(PASSAGE FOR REVIEW Opens)
In rats, restricting maternal dietary protein to induce intrauterine growth restriction enlarges abdominal adipose depots when animals are adult [85]. The enlarged adipose depots upregulate expression of genes associated with enhanced lipid metabolism and adipose accrual. Provision of exogenous GH postnatally can minimize those adult conditions [33,86]. Specifically, adult-onset obesity seen in pups born to undernourished rat dams can be prevented with preweaning GH treatment [87] (reviewed in [88]). This provides compelling evidence of early GH programming the adult physiological response.

Intrauterine growth restricted babies, piglets, and rodent pups have reduced leptin at birth and then propensity for obesity at adulthood [89]; provision of leptin reverses this tendency [61]. At birth infants considered SGA have greater methylation of the leptin promoter correlating with the reduced circulating leptin levels [90]. In contrast, using a mouse model, early nutritional programming of the fetus by low protein diets is correlated with hypomethylation of the leptin gene that is maintained throughout life [91]. In the latter study, the authors acknowledge their results differ from the pattern of leptin expression, and methylation, observed in other species in response to maternal malnutrition. Adipocyte hypertrophy results in hypomethylation of the leptin gene and Increases leptin expression which increases adipose hyperplasia [89]. Clearly the specifics of the nutritional deprivation, timing, and species evaluated have significant impact on the manifestation of maternal malnutrition on adult susceptibility to metabolic disruption.
(PASSAGE FOR REVIEW Closes)
(GIVEN RECORDS Opens)
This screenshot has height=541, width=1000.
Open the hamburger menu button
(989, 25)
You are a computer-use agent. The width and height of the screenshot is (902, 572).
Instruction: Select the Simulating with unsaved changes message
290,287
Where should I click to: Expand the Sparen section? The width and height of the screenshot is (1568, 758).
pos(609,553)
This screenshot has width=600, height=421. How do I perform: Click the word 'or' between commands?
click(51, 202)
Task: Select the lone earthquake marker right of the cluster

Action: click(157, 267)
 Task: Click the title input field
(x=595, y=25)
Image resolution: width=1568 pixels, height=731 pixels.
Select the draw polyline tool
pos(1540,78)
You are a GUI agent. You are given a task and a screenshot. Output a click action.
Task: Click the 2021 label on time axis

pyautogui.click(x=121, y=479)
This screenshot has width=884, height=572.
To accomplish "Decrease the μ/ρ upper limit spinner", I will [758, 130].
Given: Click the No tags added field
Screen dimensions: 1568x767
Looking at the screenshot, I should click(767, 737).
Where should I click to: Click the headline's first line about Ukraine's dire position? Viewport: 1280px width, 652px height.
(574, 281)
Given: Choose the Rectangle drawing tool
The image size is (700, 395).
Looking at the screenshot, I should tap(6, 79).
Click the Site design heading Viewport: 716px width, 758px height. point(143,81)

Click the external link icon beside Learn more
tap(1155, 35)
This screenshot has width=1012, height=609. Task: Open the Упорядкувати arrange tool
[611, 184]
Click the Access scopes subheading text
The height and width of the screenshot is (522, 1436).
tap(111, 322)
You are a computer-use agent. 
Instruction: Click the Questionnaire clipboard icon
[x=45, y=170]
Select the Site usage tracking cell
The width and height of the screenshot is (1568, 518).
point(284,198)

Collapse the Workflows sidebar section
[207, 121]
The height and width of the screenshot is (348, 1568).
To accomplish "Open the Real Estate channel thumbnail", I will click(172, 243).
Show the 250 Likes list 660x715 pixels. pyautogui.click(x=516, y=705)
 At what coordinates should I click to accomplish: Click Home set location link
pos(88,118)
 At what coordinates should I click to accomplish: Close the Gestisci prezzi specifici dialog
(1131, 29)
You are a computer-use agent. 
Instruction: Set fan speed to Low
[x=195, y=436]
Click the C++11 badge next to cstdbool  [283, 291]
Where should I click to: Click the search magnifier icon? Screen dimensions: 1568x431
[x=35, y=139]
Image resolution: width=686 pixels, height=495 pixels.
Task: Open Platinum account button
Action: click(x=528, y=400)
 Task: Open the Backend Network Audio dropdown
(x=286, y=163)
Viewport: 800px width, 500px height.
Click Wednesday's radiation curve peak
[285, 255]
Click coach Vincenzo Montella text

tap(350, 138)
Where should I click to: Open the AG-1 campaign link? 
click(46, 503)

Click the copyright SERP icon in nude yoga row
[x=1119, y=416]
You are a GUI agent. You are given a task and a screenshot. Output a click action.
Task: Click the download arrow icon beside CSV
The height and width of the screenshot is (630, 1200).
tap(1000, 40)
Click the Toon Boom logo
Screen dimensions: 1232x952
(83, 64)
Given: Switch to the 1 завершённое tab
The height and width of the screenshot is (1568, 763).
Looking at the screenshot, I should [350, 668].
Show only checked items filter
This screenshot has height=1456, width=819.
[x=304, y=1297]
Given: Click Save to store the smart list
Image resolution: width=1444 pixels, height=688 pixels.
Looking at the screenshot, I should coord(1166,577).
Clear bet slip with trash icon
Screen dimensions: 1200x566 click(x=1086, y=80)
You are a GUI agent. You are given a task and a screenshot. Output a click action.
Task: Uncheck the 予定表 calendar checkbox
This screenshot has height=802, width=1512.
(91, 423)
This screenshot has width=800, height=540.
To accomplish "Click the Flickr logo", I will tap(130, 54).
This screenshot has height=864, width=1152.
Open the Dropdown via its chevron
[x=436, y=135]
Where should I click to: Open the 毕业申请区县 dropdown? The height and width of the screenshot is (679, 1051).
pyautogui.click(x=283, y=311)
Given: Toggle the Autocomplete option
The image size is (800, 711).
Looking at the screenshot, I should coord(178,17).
(GIVEN RECORDS Closes)
TASKS TO COMPLETE ::
A) In the passage on maternal malnutrition, list every distinct reference number cited in brackets in the paragraph that begins "Intrauterine growth restricted babies," in order of first appearance.
B) Quote the passage on maternal malnutrition from "In rats, restricting" to "adult physiological response.".

ANSWERS IN ORDER ::
A) 89, 61, 90, 91

B)
In rats, restricting maternal dietary protein to induce intrauterine growth restriction enlarges abdominal adipose depots when animals are adult [85]. The enlarged adipose depots upregulate expression of genes associated with enhanced lipid metabolism and adipose accrual. Provision of exogenous GH postnatally can minimize those adult conditions [33,86]. Specifically, adult-onset obesity seen in pups born to undernourished rat dams can be prevented with preweaning GH treatment [87] (reviewed in [88]). This provides compelling evidence of early GH programming the adult physiological response.